La ideologización de la violencia nos ciega y nos impide ver más allá de los números. En Chile el crecimiento se hizo a expensas del desequilibrio social, una desigualdad que invalida la idea democrática de igualdad, lo mismo que las demandas insatisfechas desacreditan el sistema que hoy está en su nivel más bajo de aceptación en América Latina.
Pero como el odio se fabrica, debiéramos preguntarnos sobre la responsabilidad que tenemos los que frente al micrófono, se trate de políticos, artistas o periodistas nos descalificamos y simplificamos los conflictos violentos explicándolos solo por la inequidad. Por haber reducido la democracia al acto de votar, postergamos la construcción de un verdadero Estado de Derecho, basado en la autoridad de la ley, que proteja y garantice efectivamente los derechos de la ciudadanía. ¿No será que para eludir una profunda autocrítica sobre nuestro fracaso civil, necesitamos aventar los fantasmas del pasado y sacar del baúl de la historia símbolos y palabras impregnadas emocionalmente, como lo es la vieja categoría del golpe militar?
Lo hacemos en lugar de acudir a otras explicaciones que bien vale ensayar en beneficio de la comprensión de nuestra propia realidad, para no reducir los conflictos a una visión maniquea ni fomentar verbalmente el resentimiento que nutre las furias y la destrucción. Y sin reconocer los errores cometidos en democracia, como puede ser la confusión que existe entre la autoridad del Estado y su fuerza pública para reprimir el delito, no la manifestación ni la protesta.
El frágil equilibrio entre la ley y la dignidad humana, entre el Estado garante de derechos y la sociedad capaz de protegerse de las tentaciones despóticas de los gobiernos. “El pasillo estrecho”, como lo llaman Daron Acemoglu y James Robinson, los autores del libro Por qué fracasan las naciones, donde analizan por qué la libertad florece en algunos Estados y otros caen en la anarquía y la destrucción, además de vincular la prosperidad a la libertad. Entre el miedo y la represión de los Estados despóticos y la violencia y la anarquía por la ausencia del Estado hay un corredor estrecho hacia la libertad. Los autores llegan a la conclusión: la verdadera libertad solo surge cuando se logra un equilibrio frágil y delicado entre el Estado y la sociedad. “Los Estados deben ser fuertes para combatir la violencia y hacer cumplir las leyes y proporcionar servicios públicos para que las personas tengan poder para hacer elecciones y luchar por ellas. Una sociedad fuerte y movilizada es necesaria para controlar y encadenar al Estado fuerte”.

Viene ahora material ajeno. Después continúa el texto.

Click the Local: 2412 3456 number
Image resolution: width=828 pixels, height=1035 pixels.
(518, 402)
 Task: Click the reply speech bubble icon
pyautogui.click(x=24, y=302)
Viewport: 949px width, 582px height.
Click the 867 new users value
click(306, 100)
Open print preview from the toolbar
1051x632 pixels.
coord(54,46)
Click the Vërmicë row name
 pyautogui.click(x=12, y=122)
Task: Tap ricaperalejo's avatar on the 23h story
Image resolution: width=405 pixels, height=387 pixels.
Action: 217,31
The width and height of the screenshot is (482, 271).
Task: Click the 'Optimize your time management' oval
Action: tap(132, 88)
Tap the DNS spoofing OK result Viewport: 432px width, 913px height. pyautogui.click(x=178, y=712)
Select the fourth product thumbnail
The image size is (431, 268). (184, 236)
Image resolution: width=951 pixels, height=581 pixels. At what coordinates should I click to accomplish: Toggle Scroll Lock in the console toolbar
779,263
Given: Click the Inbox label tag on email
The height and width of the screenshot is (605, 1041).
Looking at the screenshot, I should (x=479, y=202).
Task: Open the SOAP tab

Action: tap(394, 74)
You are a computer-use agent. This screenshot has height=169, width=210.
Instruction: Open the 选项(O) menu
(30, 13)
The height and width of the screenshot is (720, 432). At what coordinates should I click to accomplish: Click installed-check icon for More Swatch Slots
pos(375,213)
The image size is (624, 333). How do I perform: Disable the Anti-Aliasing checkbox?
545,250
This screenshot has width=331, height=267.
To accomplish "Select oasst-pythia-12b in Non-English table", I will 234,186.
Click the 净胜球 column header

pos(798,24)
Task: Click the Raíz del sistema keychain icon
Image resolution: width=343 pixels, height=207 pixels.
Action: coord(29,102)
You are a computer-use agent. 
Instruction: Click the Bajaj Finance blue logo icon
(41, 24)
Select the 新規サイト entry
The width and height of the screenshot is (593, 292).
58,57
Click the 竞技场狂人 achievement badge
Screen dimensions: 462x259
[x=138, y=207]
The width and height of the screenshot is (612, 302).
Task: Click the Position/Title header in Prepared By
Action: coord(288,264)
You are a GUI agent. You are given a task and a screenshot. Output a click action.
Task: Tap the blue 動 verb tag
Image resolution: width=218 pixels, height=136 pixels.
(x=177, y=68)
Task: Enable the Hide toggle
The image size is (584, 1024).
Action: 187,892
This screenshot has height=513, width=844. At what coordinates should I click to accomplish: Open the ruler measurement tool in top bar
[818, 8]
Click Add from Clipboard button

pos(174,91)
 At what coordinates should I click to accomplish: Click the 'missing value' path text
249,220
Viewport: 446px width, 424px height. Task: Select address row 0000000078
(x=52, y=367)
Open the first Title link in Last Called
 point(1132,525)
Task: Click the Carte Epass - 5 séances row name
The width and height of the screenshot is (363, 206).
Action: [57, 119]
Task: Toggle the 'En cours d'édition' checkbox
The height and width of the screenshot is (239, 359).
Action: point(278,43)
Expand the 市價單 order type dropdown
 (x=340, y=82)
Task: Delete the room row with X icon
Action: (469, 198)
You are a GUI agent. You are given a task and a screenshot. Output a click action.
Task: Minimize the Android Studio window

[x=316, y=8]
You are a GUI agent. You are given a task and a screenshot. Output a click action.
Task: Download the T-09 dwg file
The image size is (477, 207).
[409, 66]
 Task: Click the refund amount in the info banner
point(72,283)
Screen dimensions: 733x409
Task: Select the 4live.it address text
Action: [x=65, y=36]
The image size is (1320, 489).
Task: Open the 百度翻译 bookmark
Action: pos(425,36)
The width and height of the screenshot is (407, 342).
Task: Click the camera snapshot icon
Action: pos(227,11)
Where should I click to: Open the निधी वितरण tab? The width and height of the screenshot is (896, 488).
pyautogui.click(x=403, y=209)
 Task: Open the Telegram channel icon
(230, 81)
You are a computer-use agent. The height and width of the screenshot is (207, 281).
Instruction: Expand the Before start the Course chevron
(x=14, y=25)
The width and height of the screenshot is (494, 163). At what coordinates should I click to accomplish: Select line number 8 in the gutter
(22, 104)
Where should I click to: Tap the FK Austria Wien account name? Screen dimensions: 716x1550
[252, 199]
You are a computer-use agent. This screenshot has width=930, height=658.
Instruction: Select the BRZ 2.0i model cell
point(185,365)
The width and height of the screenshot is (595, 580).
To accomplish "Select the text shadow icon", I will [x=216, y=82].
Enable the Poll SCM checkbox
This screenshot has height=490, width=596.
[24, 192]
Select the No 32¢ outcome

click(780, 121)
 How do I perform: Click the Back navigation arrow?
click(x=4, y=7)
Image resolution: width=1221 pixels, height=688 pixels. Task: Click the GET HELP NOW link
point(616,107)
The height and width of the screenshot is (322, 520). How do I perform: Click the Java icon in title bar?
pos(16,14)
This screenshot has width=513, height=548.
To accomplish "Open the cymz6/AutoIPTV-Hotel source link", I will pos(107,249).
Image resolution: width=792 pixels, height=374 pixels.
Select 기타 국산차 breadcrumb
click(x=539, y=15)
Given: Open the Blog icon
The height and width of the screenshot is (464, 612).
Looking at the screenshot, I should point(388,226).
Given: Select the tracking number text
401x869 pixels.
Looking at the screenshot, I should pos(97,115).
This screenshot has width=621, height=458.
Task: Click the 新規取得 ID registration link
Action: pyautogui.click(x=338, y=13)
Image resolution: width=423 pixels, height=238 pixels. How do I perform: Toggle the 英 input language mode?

En momentos en los que ese corredor es irrespirable por los gases lacrimógenos, los incendios de los manifestantes y la irresponsabilidad política de los que siguen gritando consignas viejas, estimulando el odio y el resentimientos contra la democracia, debemos hacer equilibrio con ciudadanos que cuestionan la prepotencia de los Estados y los privilegios de las elites, y Estados democráticos capaces de garantizar y proteger los derechos de los ciudadanos. Un proceso cotidiano y colaborativo en el que debería primar la responsabilidad para no caer ni en la anarquía ni en el despotismo de los falsos profetas. Al final del túnel, siempre está la libertad.